The Evidence Mandate: Validation is the True Rigor
This was the most critical takeaway: the need to slow down to ensure efforts are meaningful and validated.
- Flaws at the Extremes: Researchers sought to automate the scoring of challenging professional skills, but found that their initial AI models were not aligned with human assessments. Notably, the AI often refused to give scores on the extremes (very high or very low).
- Pilot Studies are Essential: Most of the paper sessions I attended focused on relatively small pilot studies. This data is invaluable: it forces us to return to the human experts, validate AI scoring and rubric models, and compare them with human standards to maintain objectivity and accuracy. Researchers are patient people; everyone was happy to share their data even when the results did not align with their hypothesis. We learn as much from failure as from success.
Taking Action: WGU Labs Pilots and the Future of Assessment
My biggest alignment from the conference is with the vision for the future of assessment. I firmly believe that the ultimate goal of these AI developments can and should be to replace the end-of-course, point-in-time, and standardized assessments that are the norm today. New, authentic assessments provide us with new data; we must utilize them to transform measurement.
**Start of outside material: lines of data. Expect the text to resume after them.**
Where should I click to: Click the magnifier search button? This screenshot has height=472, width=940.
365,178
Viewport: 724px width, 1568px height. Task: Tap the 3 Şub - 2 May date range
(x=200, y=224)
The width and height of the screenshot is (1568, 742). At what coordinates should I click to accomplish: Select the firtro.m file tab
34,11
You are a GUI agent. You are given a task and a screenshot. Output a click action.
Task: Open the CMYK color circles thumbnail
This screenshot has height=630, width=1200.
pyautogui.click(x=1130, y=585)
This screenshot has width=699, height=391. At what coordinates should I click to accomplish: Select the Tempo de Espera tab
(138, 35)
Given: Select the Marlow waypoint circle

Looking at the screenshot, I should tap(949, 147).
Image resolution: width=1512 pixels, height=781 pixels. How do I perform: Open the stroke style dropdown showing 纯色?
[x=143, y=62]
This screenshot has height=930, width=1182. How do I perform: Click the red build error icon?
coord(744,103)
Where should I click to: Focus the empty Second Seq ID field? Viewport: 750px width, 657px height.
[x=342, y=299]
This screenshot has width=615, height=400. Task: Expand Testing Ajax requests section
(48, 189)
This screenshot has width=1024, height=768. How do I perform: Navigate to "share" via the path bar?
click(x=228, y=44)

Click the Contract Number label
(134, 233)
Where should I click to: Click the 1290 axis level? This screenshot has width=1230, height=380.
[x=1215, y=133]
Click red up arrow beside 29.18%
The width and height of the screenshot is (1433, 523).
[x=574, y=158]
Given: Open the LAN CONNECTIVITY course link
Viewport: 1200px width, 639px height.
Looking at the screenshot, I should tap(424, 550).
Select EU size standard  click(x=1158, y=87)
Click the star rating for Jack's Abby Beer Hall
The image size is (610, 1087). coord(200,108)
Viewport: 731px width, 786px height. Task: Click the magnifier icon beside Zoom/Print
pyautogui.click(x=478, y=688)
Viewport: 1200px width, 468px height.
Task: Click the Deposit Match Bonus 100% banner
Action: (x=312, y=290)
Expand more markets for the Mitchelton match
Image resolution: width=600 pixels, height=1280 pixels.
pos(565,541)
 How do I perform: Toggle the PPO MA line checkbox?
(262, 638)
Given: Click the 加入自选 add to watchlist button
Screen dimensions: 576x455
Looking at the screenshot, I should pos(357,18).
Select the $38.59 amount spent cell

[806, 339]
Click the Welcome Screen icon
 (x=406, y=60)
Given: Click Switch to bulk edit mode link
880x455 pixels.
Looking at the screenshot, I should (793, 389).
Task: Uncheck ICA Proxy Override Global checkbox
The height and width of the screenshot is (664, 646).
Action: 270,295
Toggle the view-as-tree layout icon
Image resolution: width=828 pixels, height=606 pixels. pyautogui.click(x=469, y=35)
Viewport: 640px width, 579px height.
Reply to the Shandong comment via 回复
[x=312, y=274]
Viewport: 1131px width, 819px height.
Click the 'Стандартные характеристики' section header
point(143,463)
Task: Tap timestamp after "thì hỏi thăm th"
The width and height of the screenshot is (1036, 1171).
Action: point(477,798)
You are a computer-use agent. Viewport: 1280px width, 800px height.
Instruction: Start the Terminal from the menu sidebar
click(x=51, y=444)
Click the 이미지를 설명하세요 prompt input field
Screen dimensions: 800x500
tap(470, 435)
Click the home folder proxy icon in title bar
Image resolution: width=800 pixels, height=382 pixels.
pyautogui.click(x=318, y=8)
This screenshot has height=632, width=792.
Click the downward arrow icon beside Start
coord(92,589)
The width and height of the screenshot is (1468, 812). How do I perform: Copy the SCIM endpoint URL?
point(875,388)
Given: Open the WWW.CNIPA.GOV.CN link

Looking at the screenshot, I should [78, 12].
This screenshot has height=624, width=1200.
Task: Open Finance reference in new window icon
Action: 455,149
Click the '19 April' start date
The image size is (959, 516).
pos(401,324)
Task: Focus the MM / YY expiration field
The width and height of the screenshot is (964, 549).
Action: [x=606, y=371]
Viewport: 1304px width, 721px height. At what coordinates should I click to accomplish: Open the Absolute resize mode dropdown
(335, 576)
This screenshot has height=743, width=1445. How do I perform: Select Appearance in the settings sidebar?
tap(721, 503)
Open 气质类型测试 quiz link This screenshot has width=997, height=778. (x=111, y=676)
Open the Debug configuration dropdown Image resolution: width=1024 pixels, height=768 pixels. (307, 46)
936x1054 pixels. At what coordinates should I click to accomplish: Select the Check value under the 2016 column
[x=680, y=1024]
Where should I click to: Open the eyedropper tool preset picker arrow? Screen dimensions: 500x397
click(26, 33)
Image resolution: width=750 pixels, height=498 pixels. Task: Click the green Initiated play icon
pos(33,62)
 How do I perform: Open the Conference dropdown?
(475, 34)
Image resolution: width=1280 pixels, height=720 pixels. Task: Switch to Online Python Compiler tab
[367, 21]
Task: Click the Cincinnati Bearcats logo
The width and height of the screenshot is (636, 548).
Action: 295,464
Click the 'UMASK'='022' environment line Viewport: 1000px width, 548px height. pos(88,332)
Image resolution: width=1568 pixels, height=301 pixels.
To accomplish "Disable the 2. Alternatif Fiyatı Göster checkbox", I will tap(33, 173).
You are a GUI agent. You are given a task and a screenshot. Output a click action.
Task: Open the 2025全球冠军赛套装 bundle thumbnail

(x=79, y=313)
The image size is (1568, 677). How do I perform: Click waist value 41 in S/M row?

I am grateful that WGU Labs is embracing this mindset. We are committed to combining enthusiasm for play with expertise to question everything. That is why I am thrilled about the several AI pilots we have scheduled with our Student Insights Council in the weeks ahead. We will directly experiment with various ways to utilize authentic and adaptive AI assessment to ensure our models are effective, reliable, and fair before scaling them. I'm eager to see and share what we learn.